The dangers, the losses, are no less evident. When a language dies, a total vision of life, of reality, of consciousness - a vision like no other - dies with it. When a language is swept away or reduced to impotence by the planetary idiom, an irreparable diminution occurs in the fabric of human creativity, of the ways in which we can experience the verb "to hope". There are no "small languages". Certain languages in the Kalahari desert comprise more nuances of futurity, of the subjunctive, than were available to Aristotle. Far from being a curse, "Babel" has, in fact, been the very foundation of human creativity, the richness of the mind as it maps different models of being. (I have tried to show this throughout my entire work.) Even more drastically than the destruction of flora and fauna now taking place, the elimination of human tongues - there are an estimated five thousand left of what may, recently still, have been some twenty-thousand - threatens to vulgarize, to standardize, the social, the inward resources of the human race.

Thus, I know of no more urgent problem than that of the preservation of what is left of the Pentecostal gift of tongues. Of the défense et illustration, to use a famous Renaissance phrase, of each and every language, however reduced the number of its native speakers, however modest its economic and territorial matrix. To learn a language, to read its classics, to help in its survival is, at however modest a scale, to be more than oneself.

Yet here lies the contradiction.
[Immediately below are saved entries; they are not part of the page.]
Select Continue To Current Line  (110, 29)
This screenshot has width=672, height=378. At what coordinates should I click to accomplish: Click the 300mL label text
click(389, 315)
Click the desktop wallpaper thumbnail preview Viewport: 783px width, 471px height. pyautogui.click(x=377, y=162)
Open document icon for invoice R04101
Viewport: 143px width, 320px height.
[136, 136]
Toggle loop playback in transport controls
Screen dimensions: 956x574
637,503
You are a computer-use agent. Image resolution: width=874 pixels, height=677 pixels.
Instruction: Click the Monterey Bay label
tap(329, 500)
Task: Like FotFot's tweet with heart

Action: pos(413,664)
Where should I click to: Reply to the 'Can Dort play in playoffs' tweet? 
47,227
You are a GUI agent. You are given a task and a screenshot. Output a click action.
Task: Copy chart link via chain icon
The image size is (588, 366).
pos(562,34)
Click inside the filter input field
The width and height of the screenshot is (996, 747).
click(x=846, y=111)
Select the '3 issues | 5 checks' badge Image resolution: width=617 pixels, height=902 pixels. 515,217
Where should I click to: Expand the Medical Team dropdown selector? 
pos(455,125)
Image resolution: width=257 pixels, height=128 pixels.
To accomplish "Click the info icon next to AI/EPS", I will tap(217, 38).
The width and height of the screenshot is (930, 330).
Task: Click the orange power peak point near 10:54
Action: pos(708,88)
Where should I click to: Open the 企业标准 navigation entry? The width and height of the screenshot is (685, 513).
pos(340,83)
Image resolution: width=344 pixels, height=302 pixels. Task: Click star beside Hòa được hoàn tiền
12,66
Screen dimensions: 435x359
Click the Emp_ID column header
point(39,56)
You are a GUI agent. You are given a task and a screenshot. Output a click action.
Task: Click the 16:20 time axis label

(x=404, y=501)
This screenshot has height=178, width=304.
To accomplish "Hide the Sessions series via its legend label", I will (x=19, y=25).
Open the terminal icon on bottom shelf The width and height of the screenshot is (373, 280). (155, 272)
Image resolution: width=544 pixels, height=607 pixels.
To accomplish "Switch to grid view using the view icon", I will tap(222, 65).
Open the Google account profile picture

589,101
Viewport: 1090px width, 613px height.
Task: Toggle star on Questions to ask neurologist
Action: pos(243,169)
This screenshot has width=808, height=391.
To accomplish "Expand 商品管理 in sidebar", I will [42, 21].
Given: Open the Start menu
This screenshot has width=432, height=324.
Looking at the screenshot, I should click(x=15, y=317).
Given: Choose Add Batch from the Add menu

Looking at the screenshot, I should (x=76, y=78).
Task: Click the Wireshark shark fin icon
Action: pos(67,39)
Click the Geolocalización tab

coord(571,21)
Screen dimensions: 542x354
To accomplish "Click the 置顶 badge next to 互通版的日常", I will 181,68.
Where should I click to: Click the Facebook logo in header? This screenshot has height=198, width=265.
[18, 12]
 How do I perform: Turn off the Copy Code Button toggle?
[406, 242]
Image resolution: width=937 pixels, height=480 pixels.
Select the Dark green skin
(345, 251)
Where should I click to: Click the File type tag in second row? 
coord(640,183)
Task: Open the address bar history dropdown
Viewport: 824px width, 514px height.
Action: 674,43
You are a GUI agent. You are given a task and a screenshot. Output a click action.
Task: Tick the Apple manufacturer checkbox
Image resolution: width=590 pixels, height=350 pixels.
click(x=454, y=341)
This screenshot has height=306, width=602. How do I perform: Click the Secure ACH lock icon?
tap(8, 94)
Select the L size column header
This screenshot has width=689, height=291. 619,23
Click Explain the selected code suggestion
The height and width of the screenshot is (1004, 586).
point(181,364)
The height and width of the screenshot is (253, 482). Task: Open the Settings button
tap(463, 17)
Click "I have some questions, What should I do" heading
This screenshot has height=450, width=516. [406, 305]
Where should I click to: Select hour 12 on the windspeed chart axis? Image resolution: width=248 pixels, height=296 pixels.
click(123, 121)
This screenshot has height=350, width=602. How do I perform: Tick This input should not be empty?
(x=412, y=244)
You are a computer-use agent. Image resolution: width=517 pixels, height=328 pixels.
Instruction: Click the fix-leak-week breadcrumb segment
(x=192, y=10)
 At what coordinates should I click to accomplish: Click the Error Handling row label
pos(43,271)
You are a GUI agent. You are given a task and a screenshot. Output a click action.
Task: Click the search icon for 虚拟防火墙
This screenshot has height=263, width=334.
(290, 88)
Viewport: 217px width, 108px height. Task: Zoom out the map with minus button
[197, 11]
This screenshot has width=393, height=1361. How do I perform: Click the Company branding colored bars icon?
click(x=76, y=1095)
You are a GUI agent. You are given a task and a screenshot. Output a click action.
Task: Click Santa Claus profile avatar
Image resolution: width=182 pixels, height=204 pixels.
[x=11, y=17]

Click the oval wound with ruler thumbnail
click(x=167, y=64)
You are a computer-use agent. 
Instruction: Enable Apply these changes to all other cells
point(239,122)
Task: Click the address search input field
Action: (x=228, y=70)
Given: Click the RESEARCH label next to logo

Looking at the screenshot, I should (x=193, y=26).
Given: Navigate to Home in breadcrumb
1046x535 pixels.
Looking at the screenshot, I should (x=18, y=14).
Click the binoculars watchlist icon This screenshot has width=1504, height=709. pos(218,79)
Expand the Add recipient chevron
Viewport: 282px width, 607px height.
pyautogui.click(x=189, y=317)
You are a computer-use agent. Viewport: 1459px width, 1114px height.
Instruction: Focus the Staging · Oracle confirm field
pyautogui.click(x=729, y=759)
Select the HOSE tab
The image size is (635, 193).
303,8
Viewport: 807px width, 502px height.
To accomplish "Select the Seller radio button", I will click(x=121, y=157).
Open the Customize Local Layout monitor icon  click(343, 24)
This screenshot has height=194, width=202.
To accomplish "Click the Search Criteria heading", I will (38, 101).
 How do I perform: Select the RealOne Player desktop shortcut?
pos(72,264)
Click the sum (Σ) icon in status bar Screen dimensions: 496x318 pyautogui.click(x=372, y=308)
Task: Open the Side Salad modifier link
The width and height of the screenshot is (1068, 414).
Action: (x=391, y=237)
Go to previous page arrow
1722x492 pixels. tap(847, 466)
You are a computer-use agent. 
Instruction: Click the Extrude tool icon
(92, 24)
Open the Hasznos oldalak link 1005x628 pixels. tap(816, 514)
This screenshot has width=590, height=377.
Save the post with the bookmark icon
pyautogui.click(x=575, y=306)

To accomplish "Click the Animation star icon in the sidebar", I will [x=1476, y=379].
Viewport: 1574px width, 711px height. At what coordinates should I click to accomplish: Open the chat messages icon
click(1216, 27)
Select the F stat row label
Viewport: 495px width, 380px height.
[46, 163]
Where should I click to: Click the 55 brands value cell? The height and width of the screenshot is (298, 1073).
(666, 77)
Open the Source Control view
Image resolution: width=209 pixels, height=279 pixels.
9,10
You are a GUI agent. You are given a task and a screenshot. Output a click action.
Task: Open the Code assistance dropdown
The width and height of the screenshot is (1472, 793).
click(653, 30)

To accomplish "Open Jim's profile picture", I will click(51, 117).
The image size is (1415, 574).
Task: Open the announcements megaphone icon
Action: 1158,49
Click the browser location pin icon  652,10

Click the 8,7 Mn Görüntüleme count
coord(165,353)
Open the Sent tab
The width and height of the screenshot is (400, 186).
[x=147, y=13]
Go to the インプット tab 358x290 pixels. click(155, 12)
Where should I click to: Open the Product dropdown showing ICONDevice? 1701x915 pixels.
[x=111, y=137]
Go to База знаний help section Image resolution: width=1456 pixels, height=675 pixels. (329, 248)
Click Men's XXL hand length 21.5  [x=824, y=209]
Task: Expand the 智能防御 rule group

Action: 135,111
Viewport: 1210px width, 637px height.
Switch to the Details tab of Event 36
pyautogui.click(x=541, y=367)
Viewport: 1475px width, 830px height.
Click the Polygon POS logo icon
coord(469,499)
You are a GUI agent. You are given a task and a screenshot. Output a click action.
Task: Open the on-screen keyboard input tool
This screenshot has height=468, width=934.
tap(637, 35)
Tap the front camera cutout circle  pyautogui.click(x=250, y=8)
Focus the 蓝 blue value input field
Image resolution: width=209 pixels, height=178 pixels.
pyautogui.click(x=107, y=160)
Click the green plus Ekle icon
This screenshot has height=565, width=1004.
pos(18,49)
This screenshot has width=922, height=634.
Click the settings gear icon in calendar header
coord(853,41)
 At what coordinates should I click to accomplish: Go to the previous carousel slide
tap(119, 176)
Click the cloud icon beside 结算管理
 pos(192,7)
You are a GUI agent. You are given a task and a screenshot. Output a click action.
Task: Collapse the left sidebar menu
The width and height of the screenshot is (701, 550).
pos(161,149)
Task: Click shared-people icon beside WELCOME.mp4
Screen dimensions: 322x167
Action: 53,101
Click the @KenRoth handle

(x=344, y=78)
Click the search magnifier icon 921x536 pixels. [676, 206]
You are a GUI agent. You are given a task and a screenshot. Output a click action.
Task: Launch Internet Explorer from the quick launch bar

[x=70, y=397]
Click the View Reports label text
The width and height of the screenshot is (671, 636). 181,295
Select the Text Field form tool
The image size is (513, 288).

Linguistic autonomy, the determination of ethnic speakers to preserve their identity, to keep alive their inheritance under pressure of a more and more standardized planetary order, is also a source of hatred and violence. A little more than half a century after the massacres and suicidal barbarities of two world wars, our Europe is again rife with ethnic conflicts. In these, languages play a crucial, atavistic rôle. "Ethnic cleansing" - a hideous phrase - is often triggered by and organized around linguistic cleansing. Totalitarian and racist interests prohibit the teaching, the publication of minority languages. They seek to uproot the strengths of remembrance and of hope inherent in a language. It is not, in Oviedo, that I need say more about the Balkans, about Northern Ireland or about tragedies closer to here.

How are we to handle these fateful contradictions? How are we to reconcile the indispensable instrument of human creativity and the dynamics of history implicit in a language with the need, equally indispensable, of co-existence, of ethnic tolerance and co-operation? Only education, only a multilingualism allowed, encouraged in early childhood, in primary schooling, holds out any chance of a solution. Precisely because Spanish is at this time second only to Anglo-American in its expansionist genius - witness the Hispanic United States - yet is, at the very same time, subject to bitter internal conflicts and claims for local independence and apartheid, this intractable paradox and problem has its special immediacy here.

I have no answer. A global mass-media créole founded on American English is a soul-destroying prospect. So is the continuation of inflamed regionalism and language-hatreds. May those wiser than myself address this issue. It is urgent.

I mean that, under circumstances as they stand, some problems are larger than our brains. That might be a cause for concern, but it is also a source of hope.